REKLAMA
Stoję przed dylematem jak w tytule.
Wszystko LPG
Daewoo Evanda z 2004 roku - 9800 zł, stan bardzo fajny, niby 200 tys. przebiegu, ale właściciel podał VIN i nie podał mi przez net rejestracji ani daty pierwszej rejestracji. Mam tam 120 km, więc średnio mi pasuje jechać na miejsce sprawdzać osobiście. Niby konkretnie wszystko pisze, ale jakoś tak na siłę, jak handlarz, chociaż oficjalnie niby pierwszy właściciel.
Volvo S80 z 2001 roku - 8000 zł, przebieg 330 tys. duży, ale raczej nie był kręcony.

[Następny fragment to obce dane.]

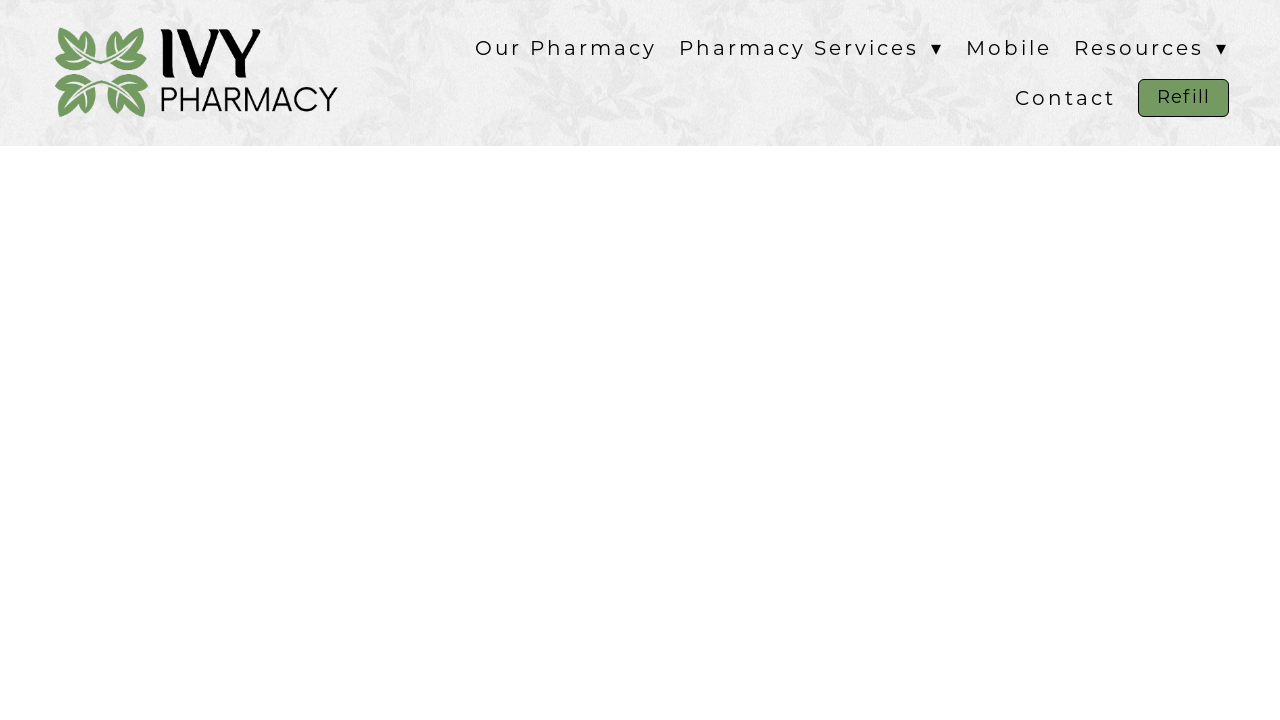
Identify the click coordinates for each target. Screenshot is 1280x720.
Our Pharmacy (566, 48)
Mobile (1009, 48)
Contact (1065, 98)
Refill (1183, 97)
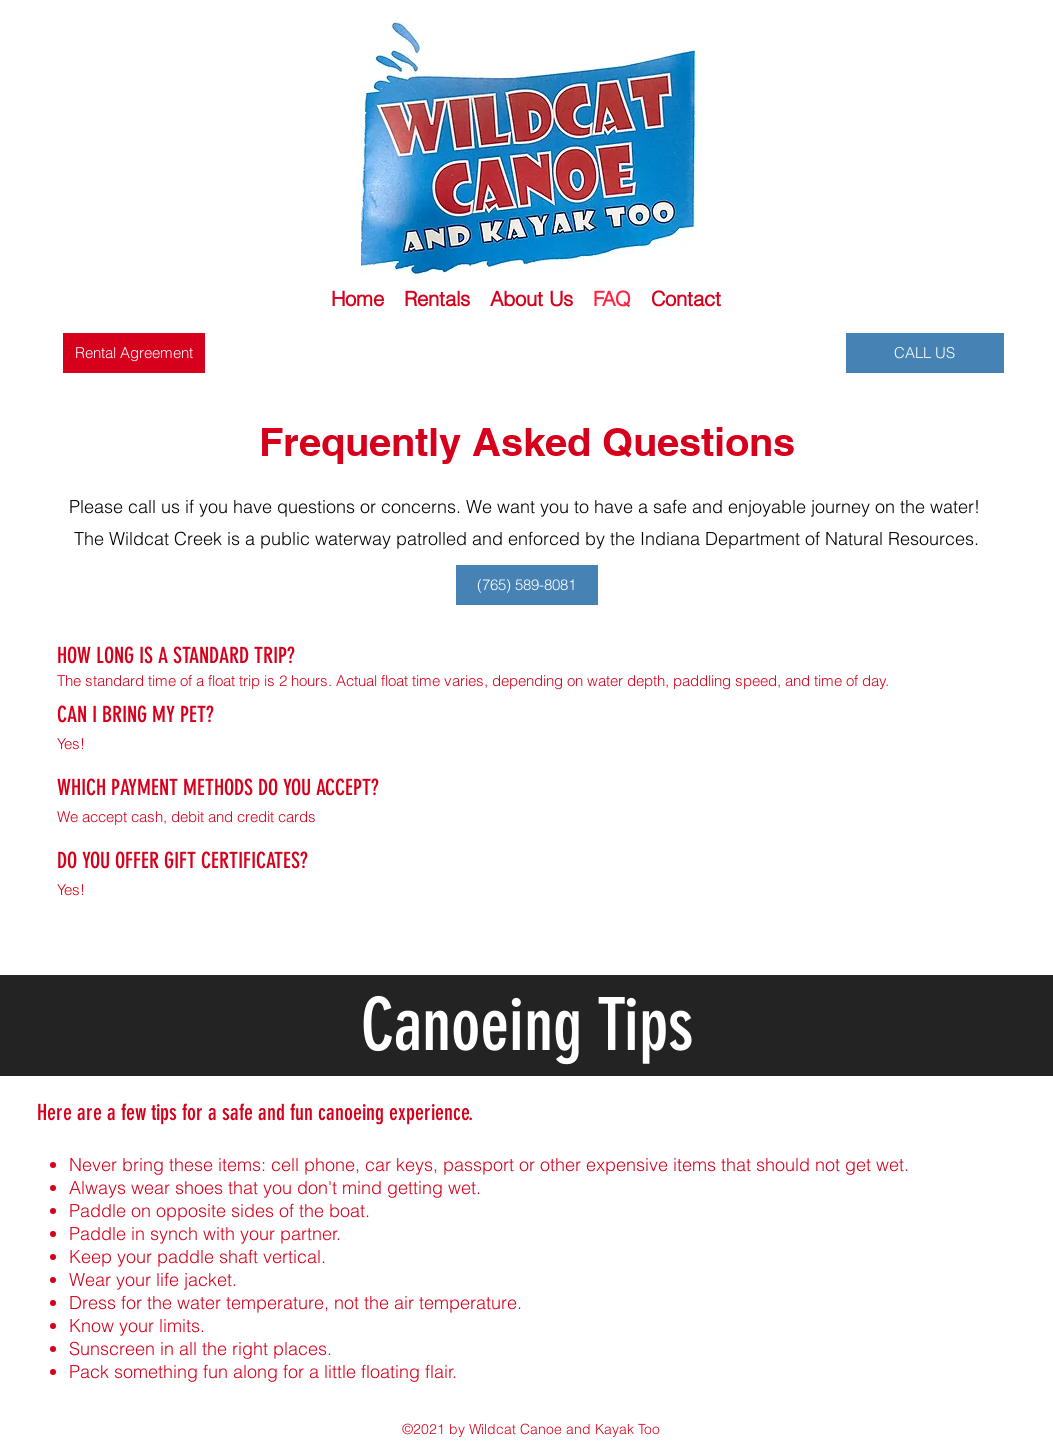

Jest VIN, wszystkie dokumenty. Właściciel sprawnie odpowiada na pytania informuje o wszystkich drobiazgach, cierpliwie. Ogólnie wychodzi na to, że na bieżąco robiony. 2 lata u właściciela i musi sprzedać bo się przenosi.
Honda Accord z 2002 roku. 7700 zł. 230 tys. przebiegu. Prawdopodobnie pełna dokumentacja, na razie bez kontaktu. Obawiam się trochę rdzy, bo ostatnio miałem niemiłe doświadczenia, chociaż wydaje się to najrozsądniejszy wybór.